## Supplied records
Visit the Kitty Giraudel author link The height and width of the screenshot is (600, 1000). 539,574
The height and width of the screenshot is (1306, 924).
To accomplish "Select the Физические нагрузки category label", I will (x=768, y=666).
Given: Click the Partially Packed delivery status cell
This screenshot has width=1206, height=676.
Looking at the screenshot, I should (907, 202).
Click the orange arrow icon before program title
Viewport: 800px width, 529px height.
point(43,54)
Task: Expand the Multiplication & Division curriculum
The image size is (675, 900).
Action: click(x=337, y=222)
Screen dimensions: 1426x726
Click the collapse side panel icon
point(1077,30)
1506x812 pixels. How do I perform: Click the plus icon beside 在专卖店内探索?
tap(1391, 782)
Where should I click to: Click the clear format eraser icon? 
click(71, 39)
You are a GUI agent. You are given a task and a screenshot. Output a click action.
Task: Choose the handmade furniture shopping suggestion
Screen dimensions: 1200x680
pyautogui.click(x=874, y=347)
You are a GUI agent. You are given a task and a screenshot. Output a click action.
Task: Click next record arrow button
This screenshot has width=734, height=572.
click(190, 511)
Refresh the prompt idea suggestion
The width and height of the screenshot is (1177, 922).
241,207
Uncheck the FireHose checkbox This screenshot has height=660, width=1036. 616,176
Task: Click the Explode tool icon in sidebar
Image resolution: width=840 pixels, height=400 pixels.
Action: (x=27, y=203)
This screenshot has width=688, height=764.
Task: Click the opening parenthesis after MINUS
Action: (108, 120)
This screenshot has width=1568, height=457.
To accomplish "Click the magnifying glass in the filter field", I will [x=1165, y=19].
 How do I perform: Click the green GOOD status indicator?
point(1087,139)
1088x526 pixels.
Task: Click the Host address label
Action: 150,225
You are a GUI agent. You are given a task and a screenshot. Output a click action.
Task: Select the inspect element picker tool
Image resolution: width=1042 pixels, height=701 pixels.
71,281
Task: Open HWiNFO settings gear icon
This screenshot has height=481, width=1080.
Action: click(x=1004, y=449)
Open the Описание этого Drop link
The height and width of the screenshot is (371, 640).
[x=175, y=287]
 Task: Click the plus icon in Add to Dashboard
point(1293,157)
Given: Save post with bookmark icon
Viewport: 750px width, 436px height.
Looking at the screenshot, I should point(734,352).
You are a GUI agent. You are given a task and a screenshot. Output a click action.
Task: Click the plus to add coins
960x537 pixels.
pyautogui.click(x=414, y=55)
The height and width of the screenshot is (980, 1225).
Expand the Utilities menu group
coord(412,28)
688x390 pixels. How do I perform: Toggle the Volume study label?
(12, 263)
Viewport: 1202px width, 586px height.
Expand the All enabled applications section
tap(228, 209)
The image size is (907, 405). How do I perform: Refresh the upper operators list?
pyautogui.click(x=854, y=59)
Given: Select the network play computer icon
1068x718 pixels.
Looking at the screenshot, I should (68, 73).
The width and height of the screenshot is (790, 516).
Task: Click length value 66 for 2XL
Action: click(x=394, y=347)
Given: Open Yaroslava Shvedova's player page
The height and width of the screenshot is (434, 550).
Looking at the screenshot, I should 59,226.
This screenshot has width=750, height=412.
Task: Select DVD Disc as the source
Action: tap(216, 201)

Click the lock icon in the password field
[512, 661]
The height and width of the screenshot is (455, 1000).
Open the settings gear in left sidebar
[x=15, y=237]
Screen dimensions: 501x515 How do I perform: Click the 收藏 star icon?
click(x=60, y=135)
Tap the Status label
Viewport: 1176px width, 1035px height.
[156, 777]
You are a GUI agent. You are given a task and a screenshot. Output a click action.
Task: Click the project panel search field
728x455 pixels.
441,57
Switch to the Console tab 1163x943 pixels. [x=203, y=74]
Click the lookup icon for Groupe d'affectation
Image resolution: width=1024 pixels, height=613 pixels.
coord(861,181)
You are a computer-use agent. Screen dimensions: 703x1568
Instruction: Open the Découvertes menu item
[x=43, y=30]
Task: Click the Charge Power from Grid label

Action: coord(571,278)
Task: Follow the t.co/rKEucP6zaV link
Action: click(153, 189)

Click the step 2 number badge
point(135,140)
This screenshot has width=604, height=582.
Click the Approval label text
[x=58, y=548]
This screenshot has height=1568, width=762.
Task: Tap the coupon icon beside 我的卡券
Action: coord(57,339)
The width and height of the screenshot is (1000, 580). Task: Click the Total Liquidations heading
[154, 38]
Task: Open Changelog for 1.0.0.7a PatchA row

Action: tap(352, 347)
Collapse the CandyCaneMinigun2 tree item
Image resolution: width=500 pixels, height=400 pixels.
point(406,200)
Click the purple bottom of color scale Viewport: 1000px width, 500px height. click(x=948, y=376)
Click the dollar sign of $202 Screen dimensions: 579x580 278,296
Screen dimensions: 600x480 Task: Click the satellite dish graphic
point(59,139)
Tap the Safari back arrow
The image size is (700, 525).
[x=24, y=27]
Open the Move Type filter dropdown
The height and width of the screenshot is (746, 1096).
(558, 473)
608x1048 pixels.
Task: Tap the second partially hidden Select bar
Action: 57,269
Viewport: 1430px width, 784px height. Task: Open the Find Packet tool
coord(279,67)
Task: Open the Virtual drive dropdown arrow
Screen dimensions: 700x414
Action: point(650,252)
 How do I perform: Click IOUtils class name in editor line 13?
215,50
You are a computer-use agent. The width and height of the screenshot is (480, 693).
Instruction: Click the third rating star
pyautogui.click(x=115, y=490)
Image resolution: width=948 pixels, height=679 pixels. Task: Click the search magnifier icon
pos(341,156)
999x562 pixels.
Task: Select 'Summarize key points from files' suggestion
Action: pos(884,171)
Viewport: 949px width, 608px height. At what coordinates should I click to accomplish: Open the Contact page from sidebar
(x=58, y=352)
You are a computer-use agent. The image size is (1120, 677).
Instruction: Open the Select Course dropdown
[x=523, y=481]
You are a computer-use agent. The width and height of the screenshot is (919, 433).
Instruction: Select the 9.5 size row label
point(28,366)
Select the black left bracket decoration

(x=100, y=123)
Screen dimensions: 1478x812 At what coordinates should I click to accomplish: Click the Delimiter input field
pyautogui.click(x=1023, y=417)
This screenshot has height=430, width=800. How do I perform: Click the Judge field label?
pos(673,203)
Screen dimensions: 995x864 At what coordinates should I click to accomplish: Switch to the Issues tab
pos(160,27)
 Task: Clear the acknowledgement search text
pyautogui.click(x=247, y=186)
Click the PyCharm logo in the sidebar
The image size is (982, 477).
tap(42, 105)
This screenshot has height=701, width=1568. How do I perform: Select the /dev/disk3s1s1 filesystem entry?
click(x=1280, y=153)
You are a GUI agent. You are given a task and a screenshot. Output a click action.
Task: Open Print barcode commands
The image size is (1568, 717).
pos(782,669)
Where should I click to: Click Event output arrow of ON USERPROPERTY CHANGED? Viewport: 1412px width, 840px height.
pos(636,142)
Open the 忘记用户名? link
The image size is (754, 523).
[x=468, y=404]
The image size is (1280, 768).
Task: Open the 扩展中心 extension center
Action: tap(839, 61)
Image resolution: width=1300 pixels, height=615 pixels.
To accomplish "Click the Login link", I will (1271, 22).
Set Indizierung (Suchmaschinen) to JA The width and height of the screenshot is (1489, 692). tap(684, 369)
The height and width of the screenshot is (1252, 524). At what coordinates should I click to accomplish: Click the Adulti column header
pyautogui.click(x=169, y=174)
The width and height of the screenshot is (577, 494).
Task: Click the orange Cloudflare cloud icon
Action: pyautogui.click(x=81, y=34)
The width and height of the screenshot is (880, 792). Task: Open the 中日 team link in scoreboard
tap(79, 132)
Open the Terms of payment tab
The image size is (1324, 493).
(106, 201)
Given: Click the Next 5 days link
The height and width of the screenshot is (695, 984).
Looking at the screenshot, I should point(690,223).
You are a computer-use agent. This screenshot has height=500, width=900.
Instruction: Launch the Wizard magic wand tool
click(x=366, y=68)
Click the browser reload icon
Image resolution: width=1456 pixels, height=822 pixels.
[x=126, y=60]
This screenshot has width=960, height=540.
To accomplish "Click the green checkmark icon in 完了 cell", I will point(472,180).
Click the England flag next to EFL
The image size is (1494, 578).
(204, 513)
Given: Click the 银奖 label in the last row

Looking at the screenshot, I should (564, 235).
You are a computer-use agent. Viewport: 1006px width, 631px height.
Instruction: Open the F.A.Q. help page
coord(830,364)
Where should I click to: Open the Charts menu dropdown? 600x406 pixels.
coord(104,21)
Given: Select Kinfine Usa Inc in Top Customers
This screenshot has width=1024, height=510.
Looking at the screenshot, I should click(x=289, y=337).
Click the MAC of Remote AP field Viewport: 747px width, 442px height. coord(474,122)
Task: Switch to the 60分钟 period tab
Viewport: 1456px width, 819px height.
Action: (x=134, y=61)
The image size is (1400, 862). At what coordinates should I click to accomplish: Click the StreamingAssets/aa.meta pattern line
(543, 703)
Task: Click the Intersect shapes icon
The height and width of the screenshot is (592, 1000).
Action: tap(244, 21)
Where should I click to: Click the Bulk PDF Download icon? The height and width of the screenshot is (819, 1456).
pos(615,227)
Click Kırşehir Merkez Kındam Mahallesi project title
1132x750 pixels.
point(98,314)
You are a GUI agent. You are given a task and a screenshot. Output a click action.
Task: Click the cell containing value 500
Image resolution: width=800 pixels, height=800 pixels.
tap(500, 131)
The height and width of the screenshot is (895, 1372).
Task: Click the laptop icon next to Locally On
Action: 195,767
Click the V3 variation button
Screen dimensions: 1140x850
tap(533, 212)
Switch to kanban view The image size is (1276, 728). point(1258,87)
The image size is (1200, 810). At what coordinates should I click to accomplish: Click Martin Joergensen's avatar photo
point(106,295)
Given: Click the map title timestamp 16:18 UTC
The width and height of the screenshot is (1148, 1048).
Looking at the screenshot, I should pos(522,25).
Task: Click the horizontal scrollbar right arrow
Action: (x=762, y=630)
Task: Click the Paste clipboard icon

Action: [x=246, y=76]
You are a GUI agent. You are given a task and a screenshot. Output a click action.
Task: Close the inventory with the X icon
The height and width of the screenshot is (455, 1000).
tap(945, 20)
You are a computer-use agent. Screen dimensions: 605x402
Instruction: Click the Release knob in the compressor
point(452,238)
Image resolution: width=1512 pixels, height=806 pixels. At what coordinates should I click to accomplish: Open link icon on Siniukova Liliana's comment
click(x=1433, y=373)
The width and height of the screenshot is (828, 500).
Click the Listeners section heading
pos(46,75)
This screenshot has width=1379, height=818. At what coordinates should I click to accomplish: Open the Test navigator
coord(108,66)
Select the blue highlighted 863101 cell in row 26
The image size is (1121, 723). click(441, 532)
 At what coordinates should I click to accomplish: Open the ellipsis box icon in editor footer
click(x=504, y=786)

## Try it
Copy out only the lines of the records above from the one with "Screen dimensions: 1426x726" through the one with "Task: Click next record arrow button", exactly as they stand, both included.

## Task output
Screen dimensions: 1426x726
Click the collapse side panel icon
point(1077,30)
1506x812 pixels. How do I perform: Click the plus icon beside 在专卖店内探索?
tap(1391, 782)
Where should I click to: Click the clear format eraser icon? 
click(71, 39)
You are a GUI agent. You are given a task and a screenshot. Output a click action.
Task: Choose the handmade furniture shopping suggestion
Screen dimensions: 1200x680
pyautogui.click(x=874, y=347)
You are a GUI agent. You are given a task and a screenshot. Output a click action.
Task: Click next record arrow button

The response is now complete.